When it comes to finding out which loan is right for you many factors need be taken into consideration and knowing your options is the best place to start. Today's post we are going to talk about the two most common loan programs - FHA and Conventional.
Let's start with how much money do you want to put down on your home. A common myth out in the industry is that you need 20% down to get in to your dream home, while for some people this may be true this is not a hard fast rule by any means.
Let's look at FHA first for example:
FHA will allow you to get in to a home with as little as 3.5 % down with no additional restrictions - the nice thing about this is your down payment can come completely from a gift from a family member. (Assuming all Underwriting guidelines are met) Keep in mind no matter how much you put down on FHA you will be required to pay an Up Front Mortgage Insurance (UFMIP) and a life time mortgage insurance (MIP)
Conventional will all you to get in your home with as little as 3% down. Putting 3% down on a Conventional loan is going to have some caveats that we need to discuss.
Number 1 - Conventional offers two programs called Home Ready and Home Possible, these two loan programs require you to qualify by meeting an Area Median Income requirement. Think of this in simple terms if you make too much money you cannot qualify for these programs. Some of the big benefits to these two program are lower MI factors, lower rates, and lower down payment. The link below will all you to search and check your own AMI for your area.
Number 2 - If you do not meet the Home Ready and Home Possible qualifying options you need to fall under the category of a first time home buyer. A first time home buyer is defined as someone who has not had ownership interest in a property in the last 3 years. (Yes, being on title counts!) As long as at least one borrower on the loan is a first time home buyer you can do 3 % down.
If you do not meet one of the two options above you will need to bring at least 5% down but just like FHA this entire down payment can be a gift from a family member(Assuming all Underwriting guidelines are met)
Keep in mind if you are putting less than 20% down you will need to have private mortgage insurance on your loan. This will be paid either monthly as a borrower paid MI, or included in your rate as a lender paid MI.
Next we need to discuss your debt to income ratio. (DTI) Your DTI is a huge determining factor on if you qualify for a loan or not, lets breakdown the two options again.
FHA will allow your DTI to go pretty high in most cases. In my experience I have come across borrowers that have been approved on an FHA loan with a DTI as high as 55%. This gives you as a borrower much more flexibility when it comes to your monthly payment, and debt that may or may not need to be paid off for you to get in to your loan. Always remember just because you can go to 55% does not mean you will necessarily get approved at 55%. The rule of thumb on FHA in general is stay under 50% and you SHOULD be good.

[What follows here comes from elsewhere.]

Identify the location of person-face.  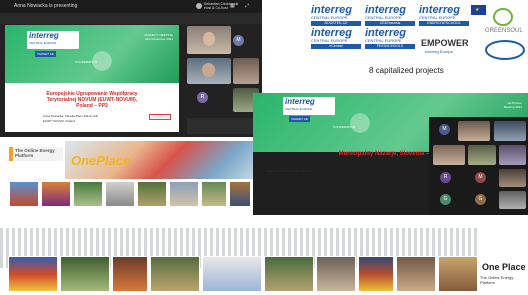
(209, 39).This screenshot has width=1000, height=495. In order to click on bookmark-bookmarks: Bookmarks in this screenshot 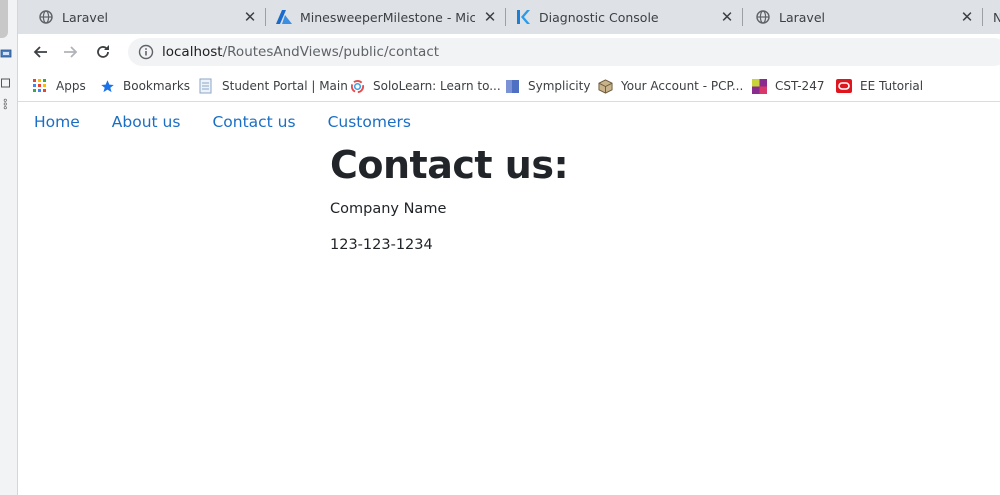, I will do `click(144, 86)`.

Conventional tends to be much more conservative when it comes to your allowable DTI. In my experience I have witnessed borrowers qualify with a DTI as high as 49%. As I mentioned above with FHA just because you can be approved that high doesn't mean you will. To be safe with Conventional keep your DTI below 45% and you SHOULD be safely approved.
The last item to discuss is your credit score (most people call this your FICO but really FICO is just a score model for your actual score)
As you will notice a little bit of a trend here FHA is a bit more lax on your credit score. There are lenders out in the market place that will allow you to get in to an FHA loan with a credit score as low as 580. As I have said before just because you can qualify with a 580 doesn't mean you should. A credit score below 600 is going to require you as a borrower to jump through a lot of hoops. My recommendation in this instance is find a good credit rehab company build your score and wait!!! You will thank me in the long run.
Conventional follows the same trend as well which is more times than not you are going to need a higher credit score to qualify. Most lenders are going to cap you at a 620 credit score. In this instance I would offer the same recommendation which is take some time repair your credit and get in to a much easier and better priced loan.
I personally have always been bias towards conventional loans because I feel it gives you the borrower the easiest underwriting approval. At the end of the day the best option for you is your decision based off of your personal situation and what you feel most comfortable with. Make sure you always reach out and speak with a mortgage expert to help assist in making the best decision for you.